I quaderni ecologici di Marx

di Kohei Saito

MR mag23Karl Marx è stato a lungo criticato per il suo cosiddetto “prometeismo” ecologico, per la sua eccessiva attenzione riservata alla produzione industriale, indipendentemente dai limiti naturali. Questo punto di vista, sostenuto anche da alcuni marxisti, come Ted Benton e Michael Löwy, è diventato sempre più difficile da accettare dopo una serie di analisi attente e stimolanti degli aspetti ecologici del pensiero di Marx, elaborate sulle pagine della «Monthly Review» e altrove.

Il dibattito sul prometeismo non è una mera questione filologica quanto fortemente pratica, poiché il capitalismo affronta crisi ambientali su scala globale, senza soluzioni concrete. Qualsiasi soluzione del genere potrà provenire probabilmente dai vari movimenti ecologisti emergenti in tutto il mondo, alcuni dei quali mettono esplicitamente in discussione il modo di produzione capitalistico. Ora più che mai, quindi, la riscoperta di un'ecologia marxiana è di grande importanza per lo sviluppo di nuove forme di strategia di Sinistra e di lotta contro il capitalismo mondiale.

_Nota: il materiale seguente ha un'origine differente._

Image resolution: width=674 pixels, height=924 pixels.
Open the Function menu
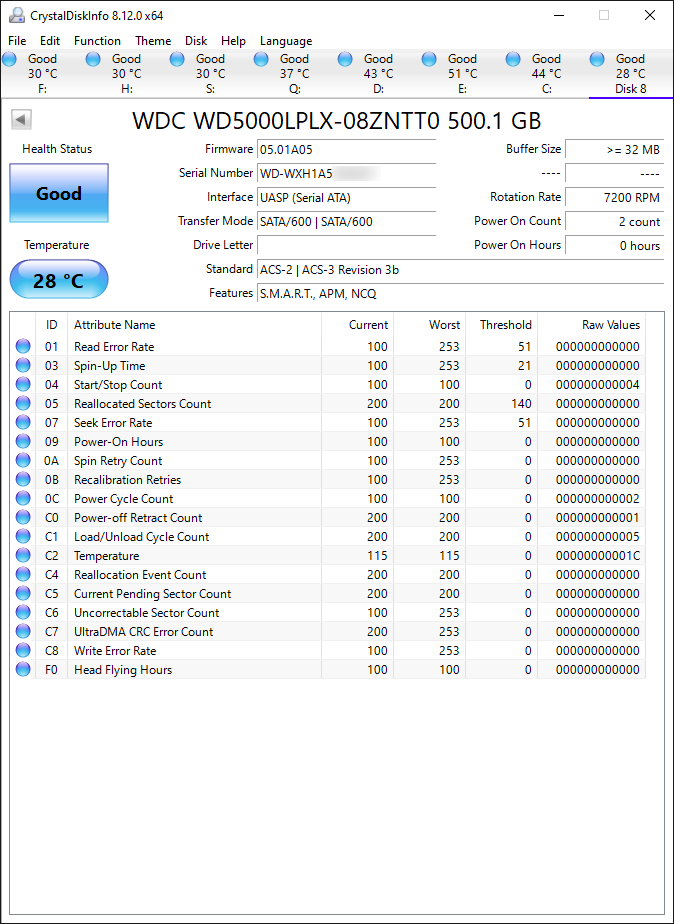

Eppure non c'è un accordo univoco nella Sinistra sulla misura in cui la critica di Marx può fornire una base teorica per queste nuove lotte ecologiche. Gli «ecosocialisti della prima generazione», secondo la classificazione di John Bellamy Foster, come André Gorz, James O'Connor e Alain Lipietz, riconoscono in una certa misura i contributi di Marx riguardo alle questioni ecologiche, ma allo stesso tempo sostengono che le sue analisi del XIX secolo sono troppo incomplete e datate per essere di reale attualità. Al contrario, gli «ecosocialisti della seconda generazione», come Foster e Paul Burkett, sottolineano il significato metodologico contemporaneo della critica ecologica di Marx al capitalismo, fondata sulle sue teorie del valore e della reificazione.[1]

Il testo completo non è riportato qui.